> **WORK TASK**:
Every line of the data below must be output exactly, with images left out.

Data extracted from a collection
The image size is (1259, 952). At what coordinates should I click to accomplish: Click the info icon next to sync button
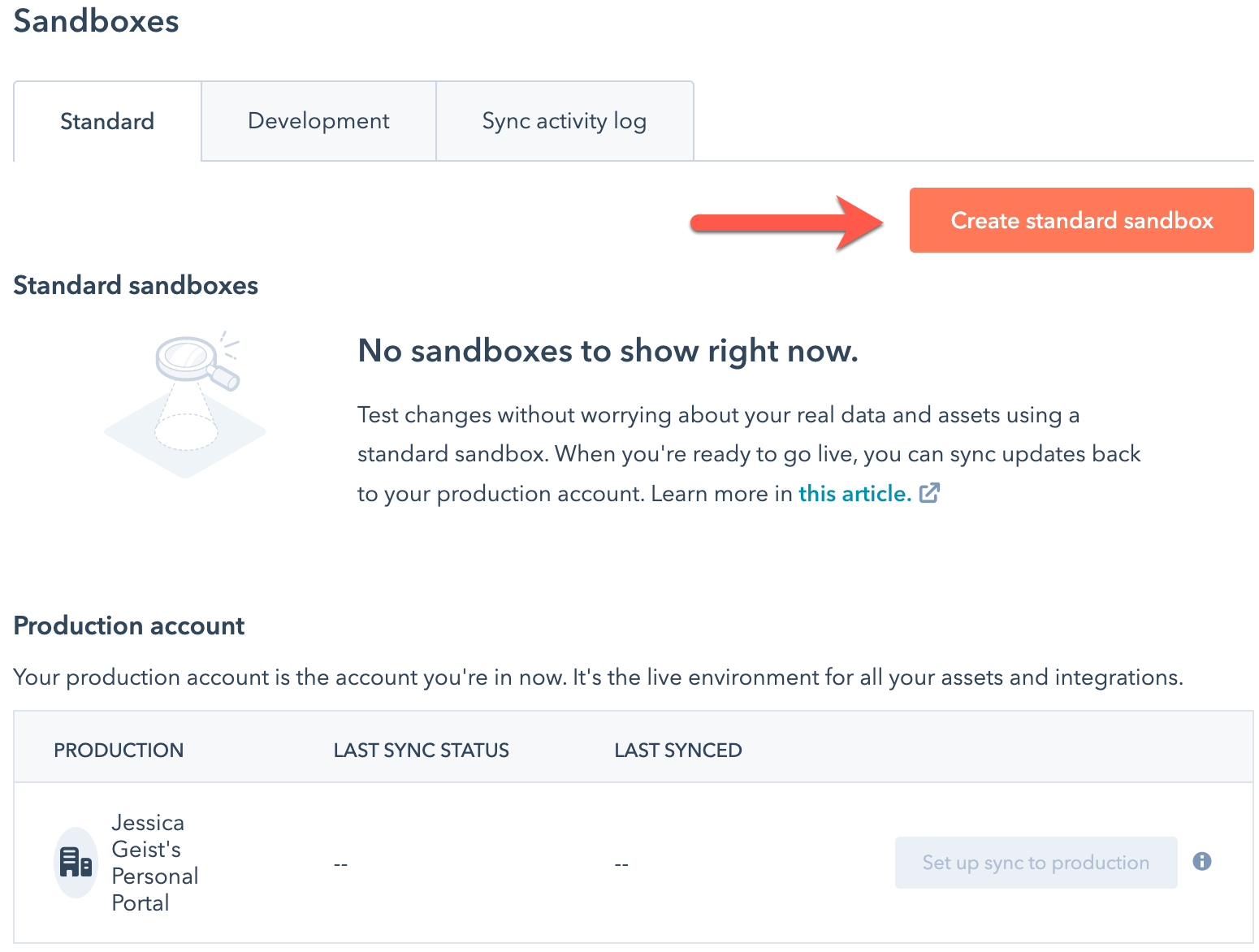[x=1202, y=862]
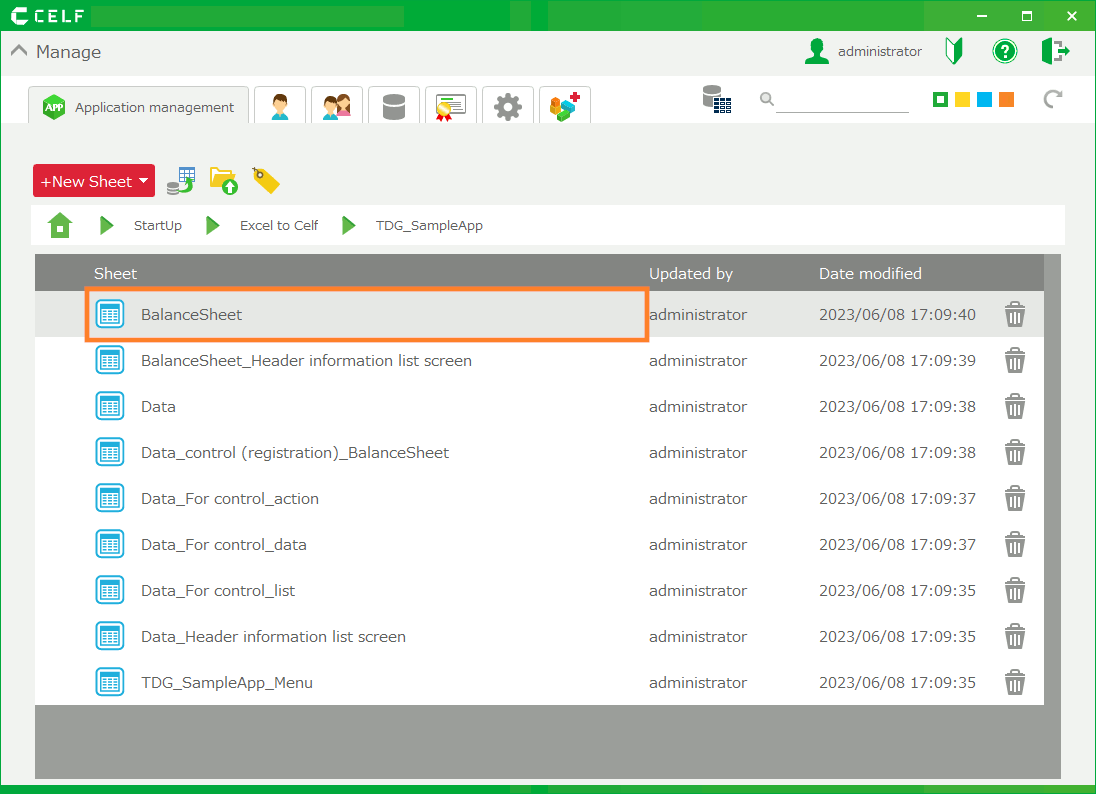The width and height of the screenshot is (1096, 794).
Task: Delete the Data_For control_list sheet
Action: click(1014, 591)
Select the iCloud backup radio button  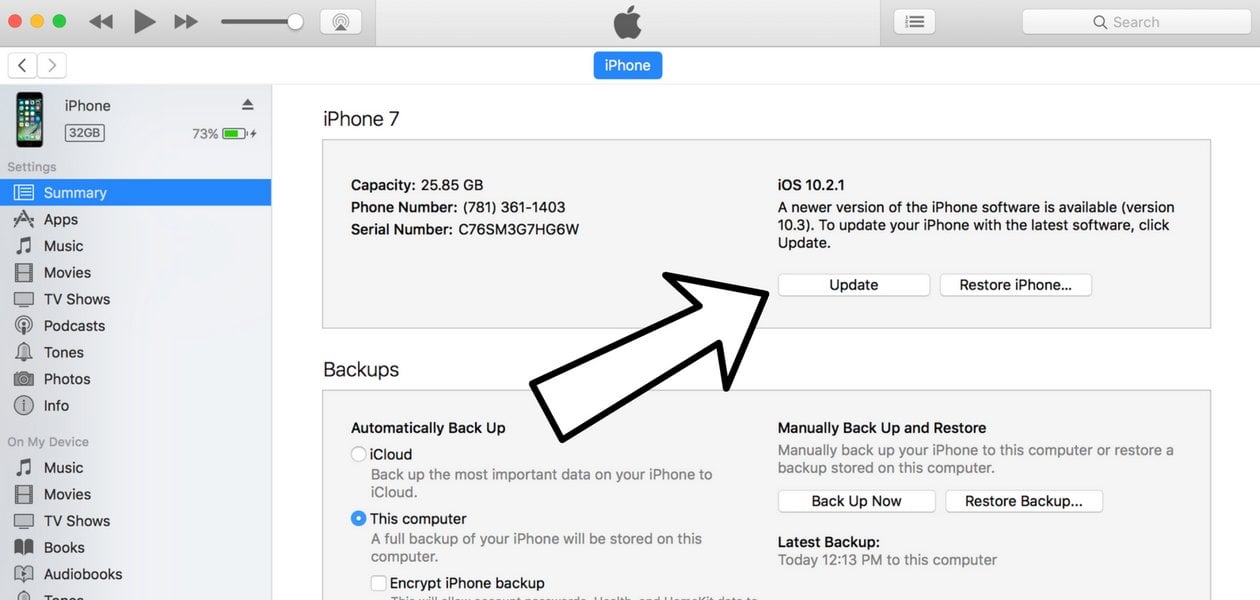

> **SOLUTION**:
The image size is (1259, 952). At what coordinates should I click to accomplish: Click the info icon next to sync button
[x=1202, y=862]
The width and height of the screenshot is (1096, 794).
Task: Delete the Data_For control_list sheet
Action: click(1014, 591)
Select the iCloud backup radio button  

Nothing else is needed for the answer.